CEMAC : l’harmonisation des universités, nouveau chantier de l’intégration

Du 19 au 21 août dernier à Douala, la CEMAC a placé l’harmonisation de l’enseignement supérieur au centre de son agenda communautaire.

Pendant trois jours, experts de la Commission et représentants des États membres ont passé au crible les projets de textes destinés à rapprocher les systèmes universitaires de la sous-région.
L’exercice a semblé technique. Il a pourtant été éminemment politique et stratégique. Car derrière les textes, c’est la circulation des savoirs, des diplômes et des compétences qui est en jeu. Avec une ambition : construire un espace universitaire où les frontières nationales pèseraient moins sur les parcours des étudiants et des chercheurs.
Conduits par Fulgence Likassi-Bokamba, Commissaire de la CEMAC chargé de l’Enseignement supérieur et de la Recherche, les travaux ont porté sur les instruments juridiques susceptibles de donner une ossature commune aux politiques universitaires des États membres.
La priorité a d’abord été faite à la standardisation académique. Il s’agit de rapprocher les formations, les référentiels et les niveaux de qualification afin de faciliter la reconnaissance des diplômes et la mobilité des étudiants.

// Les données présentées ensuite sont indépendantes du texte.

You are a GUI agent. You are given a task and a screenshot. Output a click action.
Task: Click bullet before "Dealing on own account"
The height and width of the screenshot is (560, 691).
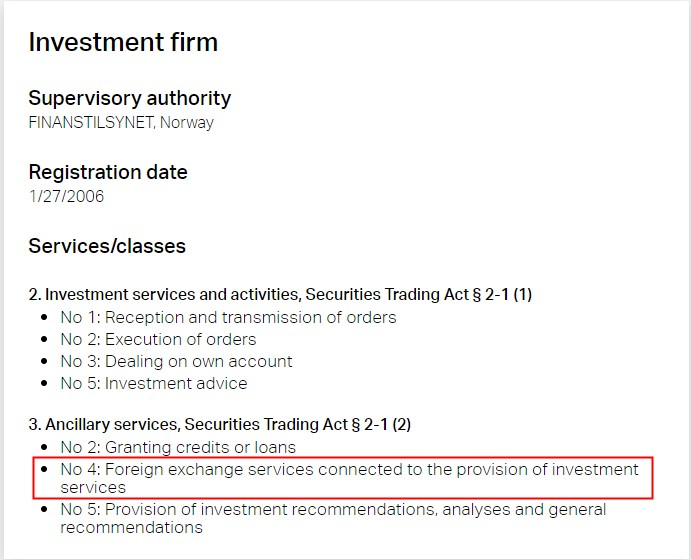point(45,362)
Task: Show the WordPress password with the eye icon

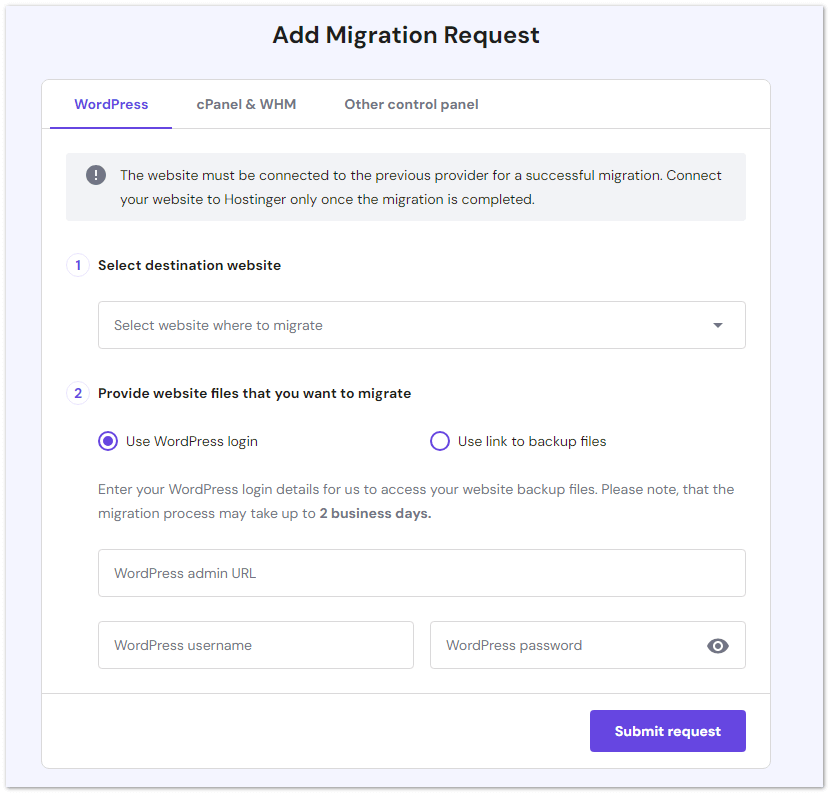Action: tap(718, 645)
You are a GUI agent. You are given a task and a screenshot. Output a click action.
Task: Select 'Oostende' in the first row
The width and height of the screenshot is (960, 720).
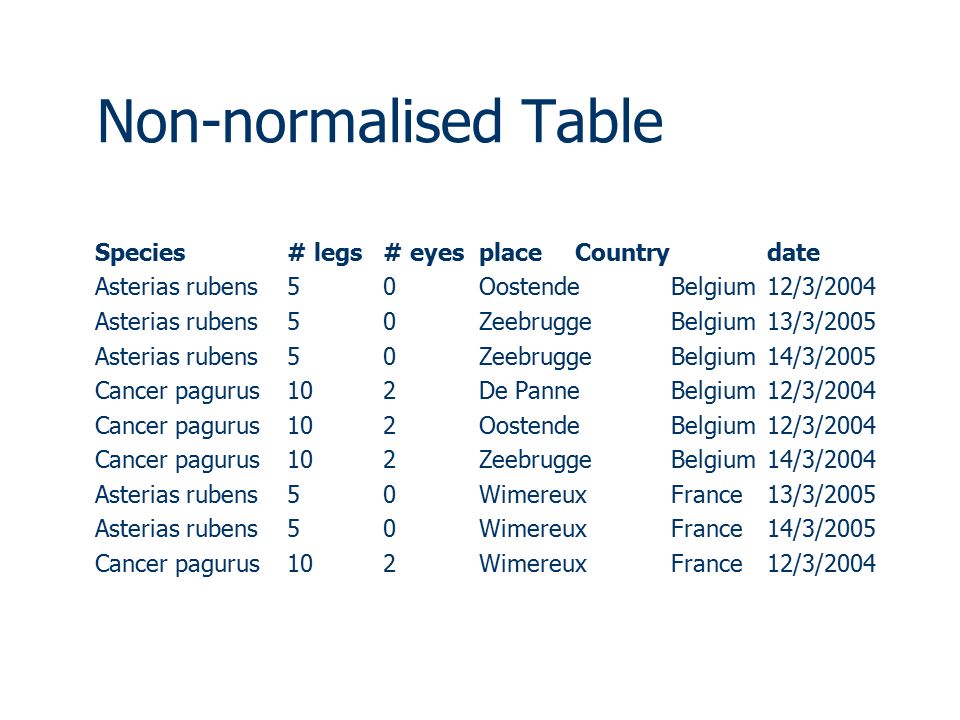click(x=529, y=287)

Un chantier particulièrement sensible dans une région où les différences entre systèmes nationaux peuvent encore compliquer les parcours universitaires.
Deuxième levier : la professionnalisation. Face aux besoins croissants des économies de la CEMAC et aux difficultés d’insertion des jeunes diplômés, l’enseignement supérieur est appelé à mieux coller aux réalités du marché du travail. Les universités doivent produire des connaissances, mais également des compétences directement mobilisables dans les secteurs stratégiques.

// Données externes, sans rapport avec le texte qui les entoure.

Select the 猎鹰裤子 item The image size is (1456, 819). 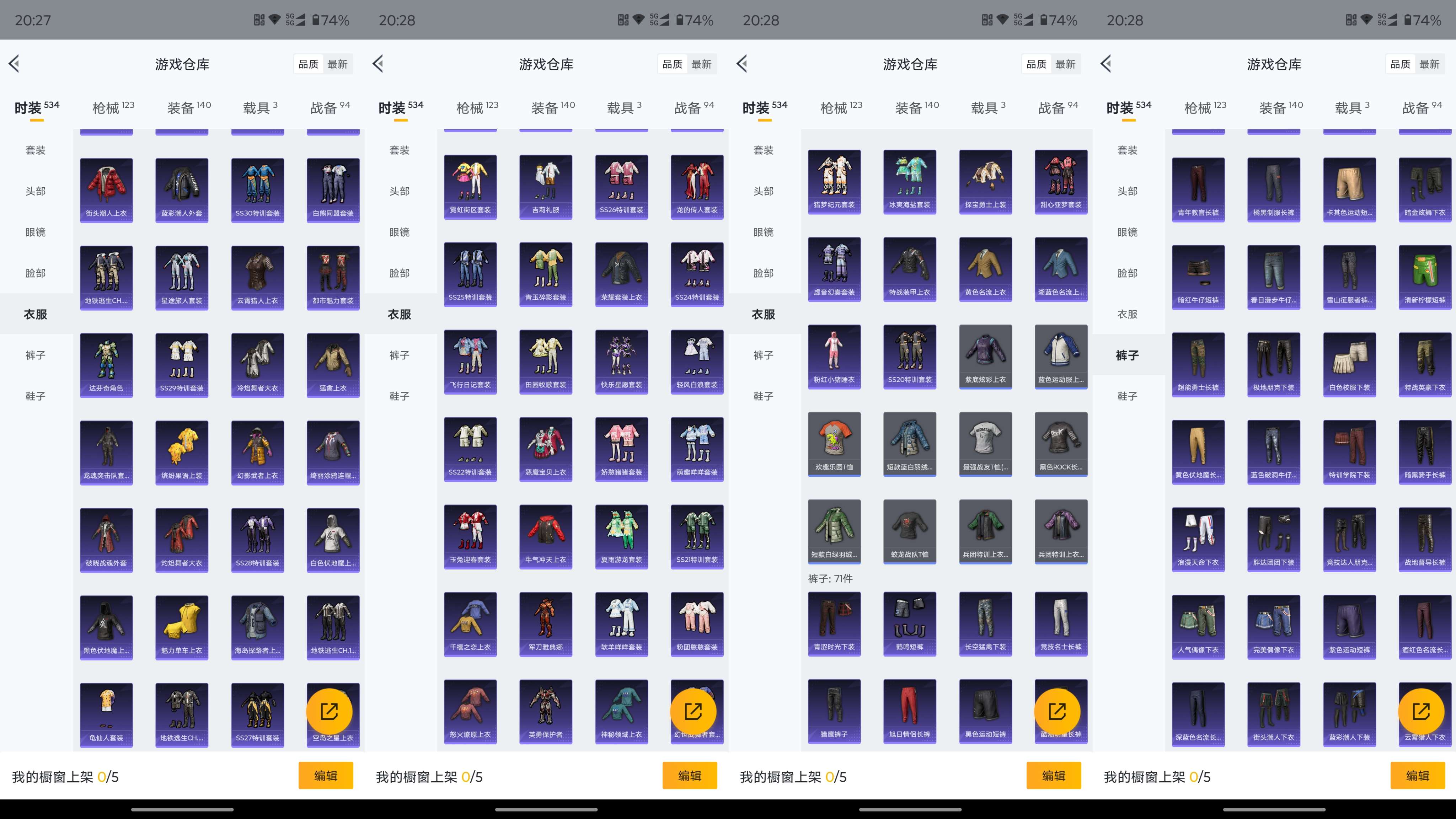pos(834,711)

La troisième pièce du dispositif concerne l’assurance qualité. La CEMAC veut favoriser l’émergence de standards communs capables de renforcer la crédibilité des établissements et la valeur des formations dispensées dans l’espace communautaire.
Cette convergence universitaire pourrait également donner un nouvel élan à la recherche scientifique. Les États membres sont confrontés à des problématiques similaires — industrialisation, agriculture, santé, numérique, environnement ou changement climatique. Une meilleure coordination des chercheurs et des institutions pourrait donc permettre de mutualiser les compétences et de produire des réponses davantage adaptées aux réalités de l’Afrique centrale.
Mais le véritable test commencera après Douala. L’adoption de textes communs ne suffira pas. Encore faudra-t-il les traduire dans les programmes, les procédures d’accréditation, la mobilité universitaire et la reconnaissance effective des diplômes.
La CEMAC vient ainsi de poser une nouvelle pierre à son édifice intégrateur. Après les marchandises et les capitaux, elle cherche à fluidifier la circulation de ce qui constitue peut-être sa ressource la plus précieuse : le savoir et les compétences.